Is Oedipus responsible for his fate? What is he responsible for? Should we blame him?
Ah, the "fate-vs-free will" question. High school English teachers usually get this wrong. Oedipus absolutely has free will. In Greek myth, prophecies exist to come true.This fact does not, however, preclude Oedipus’ own agency in his (and others’) ruin. Apollo (the god of prophecy) knows what will happen; he does not make them happen.
Ah, comes the objection, but without Apollo's prophecy Oedipus would have lived footloose and fancy-free in Corinth for the rest of his life. But the Delphic Oracle wasn’t a door-to-door enterprise. Oedipus went to them. Some random drunk questioned his parentage. Now, Polybus and Merope could have done a lot of people a big favor by leveling with their adoptive son, but they were more interested in protecting the line of succession at Corinth. They tell Oedipus to let it go, but he just has to know the truth — his very name is suggestive of knowledge. (Gr. oida = “I know”.)
Oedipus tells Jocasta that the Oracle did not answer his question, but instead told him that he would kill his father and marry his mother. Wrong! The Oracle did answer his question — You’re going to kill a man who turns out to be your father and marry a woman who turns out to be your mother. Learning this new piece of information, Oedipus makes the further mistake of treating as certain (Polybus and Merope are his birth parents) the very idea that had filled him with such doubt in the first place.
Because he chose to consult the Oracle, and because he misinterpreted the prophecy, Oedipus inadvertently achieves the opposite of what he intended. We find the story of Oedipus so compelling because it shows us a good man trying to do the right thing with spectacularly disastrous results.
I would argue that Oedipus is not responsible for his fate. It is decreed by the oracle at Delphi that he would kill his father and marry his mother. Although the people around him go to great lengths to make sure the prophecy wouldn't come true, it nevertheless does, because, as the play illustrates, one's fate is predetermined and can't be beaten.
Oedipus does not know the man he murders on the road is his father. He also does not know Jocasta is his mother when he marries her. He therefore does not knowingly murder his father or wed his mother, and so shouldn't be held responsible. In fact, when he hears the prophecy, he leaves Corinth to avoid his horrible fate, not expecting it to meet him on the road.

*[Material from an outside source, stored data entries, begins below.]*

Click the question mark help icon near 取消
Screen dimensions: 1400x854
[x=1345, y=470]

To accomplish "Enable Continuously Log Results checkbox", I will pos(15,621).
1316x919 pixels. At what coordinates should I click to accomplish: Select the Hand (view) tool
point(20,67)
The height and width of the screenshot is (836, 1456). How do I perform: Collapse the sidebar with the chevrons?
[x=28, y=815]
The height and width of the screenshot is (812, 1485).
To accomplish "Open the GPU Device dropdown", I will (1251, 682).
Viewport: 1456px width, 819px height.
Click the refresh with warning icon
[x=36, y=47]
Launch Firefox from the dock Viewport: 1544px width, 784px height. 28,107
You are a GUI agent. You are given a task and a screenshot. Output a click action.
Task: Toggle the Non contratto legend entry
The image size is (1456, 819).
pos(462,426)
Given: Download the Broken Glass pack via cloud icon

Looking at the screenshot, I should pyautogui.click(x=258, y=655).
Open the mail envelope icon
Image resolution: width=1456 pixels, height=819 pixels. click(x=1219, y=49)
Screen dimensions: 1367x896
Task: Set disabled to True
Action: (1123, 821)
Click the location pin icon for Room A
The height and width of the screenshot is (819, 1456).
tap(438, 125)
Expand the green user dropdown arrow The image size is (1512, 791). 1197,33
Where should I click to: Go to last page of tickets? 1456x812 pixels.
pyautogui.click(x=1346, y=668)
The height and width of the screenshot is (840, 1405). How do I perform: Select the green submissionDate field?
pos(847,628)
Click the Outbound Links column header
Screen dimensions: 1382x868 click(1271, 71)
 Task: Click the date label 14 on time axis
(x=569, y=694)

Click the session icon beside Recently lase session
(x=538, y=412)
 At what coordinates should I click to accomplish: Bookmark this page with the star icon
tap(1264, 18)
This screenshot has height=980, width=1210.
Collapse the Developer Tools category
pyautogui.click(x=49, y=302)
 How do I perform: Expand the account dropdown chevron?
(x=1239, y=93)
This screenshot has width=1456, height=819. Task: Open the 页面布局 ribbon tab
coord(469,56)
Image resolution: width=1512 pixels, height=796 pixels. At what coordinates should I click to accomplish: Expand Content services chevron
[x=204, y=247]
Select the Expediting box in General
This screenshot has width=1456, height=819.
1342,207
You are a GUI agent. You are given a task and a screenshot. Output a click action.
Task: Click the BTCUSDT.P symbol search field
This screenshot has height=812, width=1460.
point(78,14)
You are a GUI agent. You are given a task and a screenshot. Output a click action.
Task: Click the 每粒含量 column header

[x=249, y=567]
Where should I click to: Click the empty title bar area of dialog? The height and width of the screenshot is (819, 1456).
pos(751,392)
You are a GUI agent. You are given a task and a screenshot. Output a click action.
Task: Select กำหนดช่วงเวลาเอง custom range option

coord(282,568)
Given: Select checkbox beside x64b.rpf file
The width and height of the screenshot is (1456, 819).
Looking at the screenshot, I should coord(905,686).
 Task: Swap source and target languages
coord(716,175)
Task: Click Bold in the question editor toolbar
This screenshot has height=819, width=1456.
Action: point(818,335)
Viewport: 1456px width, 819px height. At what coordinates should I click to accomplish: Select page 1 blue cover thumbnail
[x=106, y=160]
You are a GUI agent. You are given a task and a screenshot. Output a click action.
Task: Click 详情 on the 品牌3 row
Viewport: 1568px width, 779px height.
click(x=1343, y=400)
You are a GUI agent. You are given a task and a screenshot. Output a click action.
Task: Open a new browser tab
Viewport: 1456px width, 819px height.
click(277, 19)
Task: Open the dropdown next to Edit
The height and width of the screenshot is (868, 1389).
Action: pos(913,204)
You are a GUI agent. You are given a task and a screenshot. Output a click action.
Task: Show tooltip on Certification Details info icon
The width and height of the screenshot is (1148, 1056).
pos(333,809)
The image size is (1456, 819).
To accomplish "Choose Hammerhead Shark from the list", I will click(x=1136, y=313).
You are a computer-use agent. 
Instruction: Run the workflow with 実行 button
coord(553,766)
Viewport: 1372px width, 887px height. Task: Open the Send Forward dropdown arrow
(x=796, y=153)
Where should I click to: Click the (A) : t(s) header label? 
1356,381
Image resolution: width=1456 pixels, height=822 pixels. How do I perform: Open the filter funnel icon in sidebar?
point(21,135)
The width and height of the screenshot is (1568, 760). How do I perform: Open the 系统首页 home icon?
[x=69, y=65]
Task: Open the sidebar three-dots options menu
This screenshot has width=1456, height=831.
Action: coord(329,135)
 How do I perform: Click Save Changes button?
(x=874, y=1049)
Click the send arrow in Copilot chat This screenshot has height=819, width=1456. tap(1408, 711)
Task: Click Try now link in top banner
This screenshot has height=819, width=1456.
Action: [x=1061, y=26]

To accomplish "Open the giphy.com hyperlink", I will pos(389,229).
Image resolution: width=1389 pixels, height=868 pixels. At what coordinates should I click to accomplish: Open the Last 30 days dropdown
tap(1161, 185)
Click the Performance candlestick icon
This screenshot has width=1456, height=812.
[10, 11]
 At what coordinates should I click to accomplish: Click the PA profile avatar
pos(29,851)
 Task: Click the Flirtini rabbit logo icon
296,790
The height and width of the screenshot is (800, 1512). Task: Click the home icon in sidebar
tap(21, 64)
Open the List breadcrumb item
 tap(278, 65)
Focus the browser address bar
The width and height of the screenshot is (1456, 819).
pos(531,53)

Oedipus is responsible, however, for having too much pride, or hubris. Whether or not one of the men he kills in the carriage is his father, he shouldn't have killed the people in the carriage in the first place. It is excessive and unwarranted to murder them merely because his pride is injured by their running him off the road. Oedipus is also guilty of having too much pride to even imagine he could be the cause of the plague visiting Thebes. He is wrong too to mock Tiresias for being blind, when he himself is blind to his own flaws.